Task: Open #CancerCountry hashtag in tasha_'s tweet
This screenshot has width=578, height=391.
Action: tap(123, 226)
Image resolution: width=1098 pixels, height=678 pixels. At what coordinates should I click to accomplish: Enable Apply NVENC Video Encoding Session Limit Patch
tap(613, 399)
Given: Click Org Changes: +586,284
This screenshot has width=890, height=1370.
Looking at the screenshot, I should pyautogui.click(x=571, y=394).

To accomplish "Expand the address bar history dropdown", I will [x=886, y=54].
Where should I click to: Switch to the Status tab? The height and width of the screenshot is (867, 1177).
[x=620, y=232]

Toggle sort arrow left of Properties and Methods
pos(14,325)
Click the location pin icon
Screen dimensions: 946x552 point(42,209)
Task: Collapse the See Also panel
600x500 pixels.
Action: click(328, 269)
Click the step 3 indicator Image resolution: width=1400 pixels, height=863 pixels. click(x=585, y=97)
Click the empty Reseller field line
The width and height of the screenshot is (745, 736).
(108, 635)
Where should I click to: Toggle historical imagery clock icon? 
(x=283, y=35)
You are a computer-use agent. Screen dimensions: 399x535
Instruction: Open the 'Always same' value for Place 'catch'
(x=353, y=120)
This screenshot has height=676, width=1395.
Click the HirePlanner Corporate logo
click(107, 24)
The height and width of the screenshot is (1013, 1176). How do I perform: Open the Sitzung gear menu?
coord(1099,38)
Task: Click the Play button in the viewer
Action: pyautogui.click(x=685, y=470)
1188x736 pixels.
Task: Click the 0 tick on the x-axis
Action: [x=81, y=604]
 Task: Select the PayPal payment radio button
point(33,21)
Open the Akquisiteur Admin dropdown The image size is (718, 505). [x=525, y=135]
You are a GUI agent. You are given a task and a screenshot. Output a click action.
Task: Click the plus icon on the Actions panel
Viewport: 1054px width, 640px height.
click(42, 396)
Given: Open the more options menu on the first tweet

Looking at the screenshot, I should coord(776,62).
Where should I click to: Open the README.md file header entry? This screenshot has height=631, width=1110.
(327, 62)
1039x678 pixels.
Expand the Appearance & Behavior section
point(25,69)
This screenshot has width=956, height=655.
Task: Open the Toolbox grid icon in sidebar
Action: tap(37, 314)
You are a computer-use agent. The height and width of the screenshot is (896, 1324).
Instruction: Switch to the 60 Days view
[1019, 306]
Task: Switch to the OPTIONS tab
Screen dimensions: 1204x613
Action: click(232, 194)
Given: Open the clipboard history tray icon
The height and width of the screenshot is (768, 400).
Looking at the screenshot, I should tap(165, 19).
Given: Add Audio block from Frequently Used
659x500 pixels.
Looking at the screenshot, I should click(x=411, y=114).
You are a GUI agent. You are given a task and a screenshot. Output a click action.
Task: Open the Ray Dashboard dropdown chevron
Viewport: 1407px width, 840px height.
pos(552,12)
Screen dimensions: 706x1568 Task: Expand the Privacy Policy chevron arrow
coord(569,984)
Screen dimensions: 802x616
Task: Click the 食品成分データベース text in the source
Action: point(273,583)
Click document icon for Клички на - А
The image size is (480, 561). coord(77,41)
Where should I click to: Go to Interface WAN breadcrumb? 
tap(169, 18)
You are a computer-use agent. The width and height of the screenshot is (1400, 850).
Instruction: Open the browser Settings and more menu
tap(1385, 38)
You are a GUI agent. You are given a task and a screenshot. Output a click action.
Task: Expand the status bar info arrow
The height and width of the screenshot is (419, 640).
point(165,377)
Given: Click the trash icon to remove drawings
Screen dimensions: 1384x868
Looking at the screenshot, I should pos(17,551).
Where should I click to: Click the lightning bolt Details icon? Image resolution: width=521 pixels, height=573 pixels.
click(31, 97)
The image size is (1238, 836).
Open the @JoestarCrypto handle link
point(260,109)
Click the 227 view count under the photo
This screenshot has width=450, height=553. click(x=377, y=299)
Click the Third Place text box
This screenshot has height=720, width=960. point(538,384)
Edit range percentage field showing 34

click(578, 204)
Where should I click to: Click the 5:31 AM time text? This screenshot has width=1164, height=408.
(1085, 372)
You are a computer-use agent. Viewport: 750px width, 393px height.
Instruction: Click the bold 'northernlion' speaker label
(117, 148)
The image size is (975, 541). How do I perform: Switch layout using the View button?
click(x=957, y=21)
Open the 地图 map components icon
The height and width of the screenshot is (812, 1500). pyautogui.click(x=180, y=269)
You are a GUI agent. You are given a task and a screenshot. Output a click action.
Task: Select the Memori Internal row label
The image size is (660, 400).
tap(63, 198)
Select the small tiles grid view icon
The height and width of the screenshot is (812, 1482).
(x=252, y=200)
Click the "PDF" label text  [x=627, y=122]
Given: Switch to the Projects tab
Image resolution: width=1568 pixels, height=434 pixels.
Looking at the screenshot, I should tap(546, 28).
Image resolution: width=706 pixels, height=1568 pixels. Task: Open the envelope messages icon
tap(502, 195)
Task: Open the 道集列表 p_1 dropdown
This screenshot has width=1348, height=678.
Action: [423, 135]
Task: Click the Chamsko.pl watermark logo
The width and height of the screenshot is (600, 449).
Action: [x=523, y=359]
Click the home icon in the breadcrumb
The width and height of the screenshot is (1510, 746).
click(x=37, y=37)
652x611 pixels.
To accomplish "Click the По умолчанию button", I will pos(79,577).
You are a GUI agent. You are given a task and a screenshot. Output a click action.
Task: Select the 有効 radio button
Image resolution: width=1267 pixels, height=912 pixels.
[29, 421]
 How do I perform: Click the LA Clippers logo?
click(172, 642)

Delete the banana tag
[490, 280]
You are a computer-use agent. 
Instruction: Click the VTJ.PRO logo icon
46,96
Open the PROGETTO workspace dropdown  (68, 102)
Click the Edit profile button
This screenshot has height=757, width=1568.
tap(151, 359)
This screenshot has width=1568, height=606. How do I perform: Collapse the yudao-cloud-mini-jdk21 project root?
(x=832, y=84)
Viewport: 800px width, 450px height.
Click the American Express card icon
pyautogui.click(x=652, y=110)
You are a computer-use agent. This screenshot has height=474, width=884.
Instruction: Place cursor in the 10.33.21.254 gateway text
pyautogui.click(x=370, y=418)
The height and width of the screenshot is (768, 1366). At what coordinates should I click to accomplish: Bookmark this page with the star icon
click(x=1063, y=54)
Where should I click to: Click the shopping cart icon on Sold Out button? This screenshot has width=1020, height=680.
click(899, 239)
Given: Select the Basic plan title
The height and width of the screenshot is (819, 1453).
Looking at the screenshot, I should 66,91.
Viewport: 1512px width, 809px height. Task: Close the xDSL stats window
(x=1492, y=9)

What is required
Go through the listing and print each line exactly as it appears.

Problem solution
Task: Open #CancerCountry hashtag in tasha_'s tweet
This screenshot has width=578, height=391.
Action: tap(123, 226)
Image resolution: width=1098 pixels, height=678 pixels. At what coordinates should I click to accomplish: Enable Apply NVENC Video Encoding Session Limit Patch
tap(613, 399)
Given: Click Org Changes: +586,284
This screenshot has width=890, height=1370.
Looking at the screenshot, I should pyautogui.click(x=571, y=394).

To accomplish "Expand the address bar history dropdown", I will [x=886, y=54].
Where should I click to: Switch to the Status tab? The height and width of the screenshot is (867, 1177).
[x=620, y=232]

Toggle sort arrow left of Properties and Methods
pos(14,325)
Click the location pin icon
Screen dimensions: 946x552 point(42,209)
Task: Collapse the See Also panel
600x500 pixels.
Action: click(328, 269)
Click the step 3 indicator Image resolution: width=1400 pixels, height=863 pixels. click(x=585, y=97)
Click the empty Reseller field line
The width and height of the screenshot is (745, 736).
(108, 635)
Where should I click to: Toggle historical imagery clock icon? 
(x=283, y=35)
You are a computer-use agent. Screen dimensions: 399x535
Instruction: Open the 'Always same' value for Place 'catch'
(x=353, y=120)
This screenshot has height=676, width=1395.
Click the HirePlanner Corporate logo
click(107, 24)
The height and width of the screenshot is (1013, 1176). How do I perform: Open the Sitzung gear menu?
coord(1099,38)
Task: Click the Play button in the viewer
Action: pyautogui.click(x=685, y=470)
1188x736 pixels.
Task: Click the 0 tick on the x-axis
Action: [x=81, y=604]
 Task: Select the PayPal payment radio button
point(33,21)
Open the Akquisiteur Admin dropdown The image size is (718, 505). [x=525, y=135]
You are a GUI agent. You are given a task and a screenshot. Output a click action.
Task: Click the plus icon on the Actions panel
Viewport: 1054px width, 640px height.
click(42, 396)
Given: Open the more options menu on the first tweet

Looking at the screenshot, I should coord(776,62).
Where should I click to: Open the README.md file header entry? This screenshot has height=631, width=1110.
(327, 62)
1039x678 pixels.
Expand the Appearance & Behavior section
point(25,69)
This screenshot has width=956, height=655.
Task: Open the Toolbox grid icon in sidebar
Action: tap(37, 314)
You are a computer-use agent. The height and width of the screenshot is (896, 1324).
Instruction: Switch to the 60 Days view
[1019, 306]
Task: Switch to the OPTIONS tab
Screen dimensions: 1204x613
Action: click(232, 194)
Given: Open the clipboard history tray icon
The height and width of the screenshot is (768, 400).
Looking at the screenshot, I should tap(165, 19).
Given: Add Audio block from Frequently Used
659x500 pixels.
Looking at the screenshot, I should click(x=411, y=114).
You are a GUI agent. You are given a task and a screenshot. Output a click action.
Task: Open the Ray Dashboard dropdown chevron
Viewport: 1407px width, 840px height.
pos(552,12)
Screen dimensions: 706x1568 Task: Expand the Privacy Policy chevron arrow
coord(569,984)
Screen dimensions: 802x616
Task: Click the 食品成分データベース text in the source
Action: point(273,583)
Click document icon for Клички на - А
The image size is (480, 561). coord(77,41)
Where should I click to: Go to Interface WAN breadcrumb? 
tap(169, 18)
You are a computer-use agent. The width and height of the screenshot is (1400, 850).
Instruction: Open the browser Settings and more menu
tap(1385, 38)
You are a GUI agent. You are given a task and a screenshot. Output a click action.
Task: Expand the status bar info arrow
The height and width of the screenshot is (419, 640).
point(165,377)
Given: Click the trash icon to remove drawings
Screen dimensions: 1384x868
Looking at the screenshot, I should pos(17,551).
Where should I click to: Click the lightning bolt Details icon? Image resolution: width=521 pixels, height=573 pixels.
click(31, 97)
The image size is (1238, 836).
Open the @JoestarCrypto handle link
point(260,109)
Click the 227 view count under the photo
This screenshot has width=450, height=553. click(x=377, y=299)
Click the Third Place text box
This screenshot has height=720, width=960. point(538,384)
Edit range percentage field showing 34

click(578, 204)
Where should I click to: Click the 5:31 AM time text? This screenshot has width=1164, height=408.
(1085, 372)
You are a computer-use agent. Viewport: 750px width, 393px height.
Instruction: Click the bold 'northernlion' speaker label
(117, 148)
The image size is (975, 541). How do I perform: Switch layout using the View button?
click(x=957, y=21)
Open the 地图 map components icon
The height and width of the screenshot is (812, 1500). pyautogui.click(x=180, y=269)
You are a GUI agent. You are given a task and a screenshot. Output a click action.
Task: Select the Memori Internal row label
The image size is (660, 400).
tap(63, 198)
Select the small tiles grid view icon
The height and width of the screenshot is (812, 1482).
(x=252, y=200)
Click the "PDF" label text  [x=627, y=122]
Given: Switch to the Projects tab
Image resolution: width=1568 pixels, height=434 pixels.
Looking at the screenshot, I should tap(546, 28).
Image resolution: width=706 pixels, height=1568 pixels. Task: Open the envelope messages icon
tap(502, 195)
Task: Open the 道集列表 p_1 dropdown
This screenshot has width=1348, height=678.
Action: [423, 135]
Task: Click the Chamsko.pl watermark logo
The width and height of the screenshot is (600, 449).
Action: [x=523, y=359]
Click the home icon in the breadcrumb
The width and height of the screenshot is (1510, 746).
click(x=37, y=37)
652x611 pixels.
To accomplish "Click the По умолчанию button", I will pos(79,577).
You are a GUI agent. You are given a task and a screenshot. Output a click action.
Task: Select the 有効 radio button
Image resolution: width=1267 pixels, height=912 pixels.
[29, 421]
 How do I perform: Click the LA Clippers logo?
click(172, 642)

Delete the banana tag
[490, 280]
You are a computer-use agent. 
Instruction: Click the VTJ.PRO logo icon
46,96
Open the PROGETTO workspace dropdown  (68, 102)
Click the Edit profile button
This screenshot has height=757, width=1568.
tap(151, 359)
This screenshot has width=1568, height=606. How do I perform: Collapse the yudao-cloud-mini-jdk21 project root?
(x=832, y=84)
Viewport: 800px width, 450px height.
Click the American Express card icon
pyautogui.click(x=652, y=110)
You are a computer-use agent. This screenshot has height=474, width=884.
Instruction: Place cursor in the 10.33.21.254 gateway text
pyautogui.click(x=370, y=418)
The height and width of the screenshot is (768, 1366). At what coordinates should I click to accomplish: Bookmark this page with the star icon
click(x=1063, y=54)
Where should I click to: Click the shopping cart icon on Sold Out button? This screenshot has width=1020, height=680.
click(899, 239)
Given: Select the Basic plan title
The height and width of the screenshot is (819, 1453).
Looking at the screenshot, I should 66,91.
Viewport: 1512px width, 809px height. Task: Close the xDSL stats window
(x=1492, y=9)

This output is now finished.